Last week the council, together with its funding partners Stratford District Council and regional development agency Advantage West Midlands, announced that plans for a new pedestrian link had been ditched due to spiralling costs.
According to the authority, Ritchie’s design had ballooned in budget by almost 50 per cent from initial estimates of £2 million to nearly £3.3 million and would not represent ‘value for money’.
However Ritchie has hit back, claiming the council is ‘hiding behind figures’ and that the cancellation of the project, won in contest ahead of the likes of Spence Associates and Wilkinson Eyre in late 2006 (AJ 30.11.06), ‘has more to do local politics than costs’.
The architect has also questioned the council’s sums. He said: ‘Delays and inflation have increased costs of the stainless-steel bridge by approximately £600,000 – not £1.3 million.
‘In the latest stages of the design development our response to counteract inflation and bring the project back within budget has remained unanswered.’
He added: ‘We ask [the funders] to reconsider their decision and not to lose sight of their international agenda, commitment and responsibility.’
The council has said is will now focus instead on the completion of other projects as part of the World Class Stratford programme, including the re-landscaping of the Bancroft Gardens – a scheme derided by Ritchie as ‘rearranging the flower-beds’.

Dataset excerpt
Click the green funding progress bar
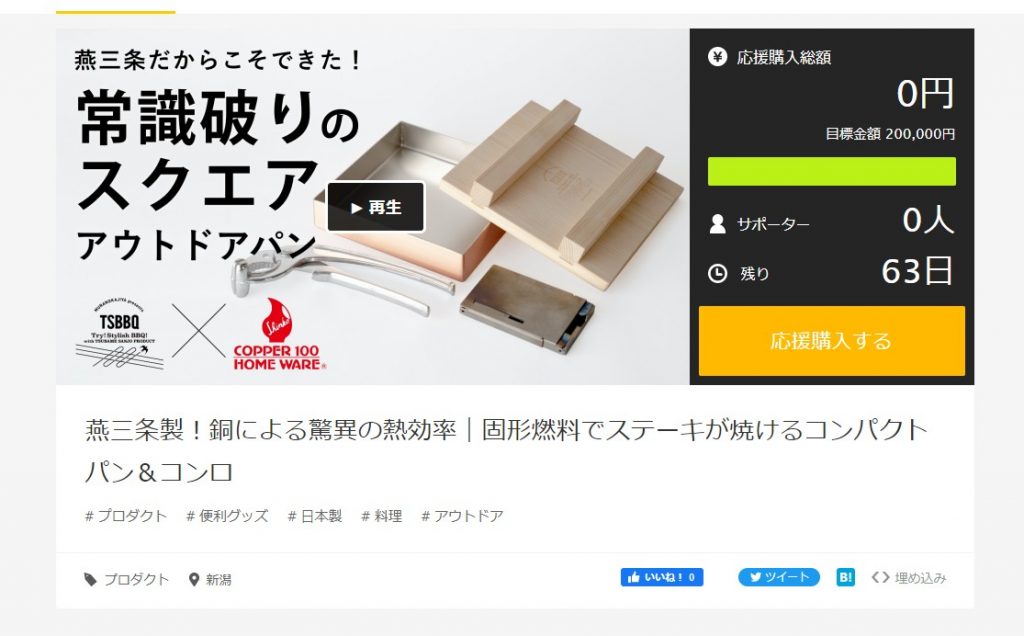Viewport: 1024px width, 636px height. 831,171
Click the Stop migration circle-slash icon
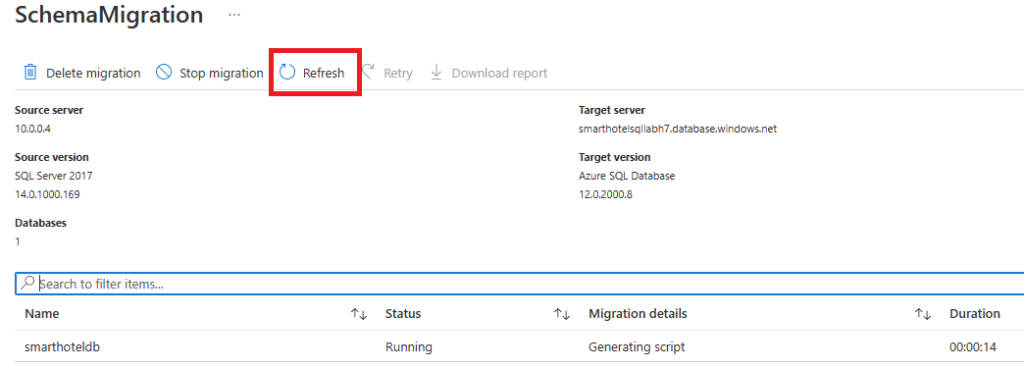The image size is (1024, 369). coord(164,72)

Actions to take
1. Print everything in the Stratford bridge article from "According to the" down to "politics than costs’.".
2. List every sum of money in pounds that the Stratford bridge article mentions.

Set of answers
1.
According to the authority, Ritchie’s design had ballooned in budget by almost 50 per cent from initial estimates of £2 million to nearly £3.3 million and would not represent ‘value for money’.
However Ritchie has hit back, claiming the council is ‘hiding behind figures’ and that the cancellation of the project, won in contest ahead of the likes of Spence Associates and Wilkinson Eyre in late 2006 (AJ 30.11.06), ‘has more to do local politics than costs’.

2.
- £2 million
- £3.3 million
- £600,000
- £1.3 million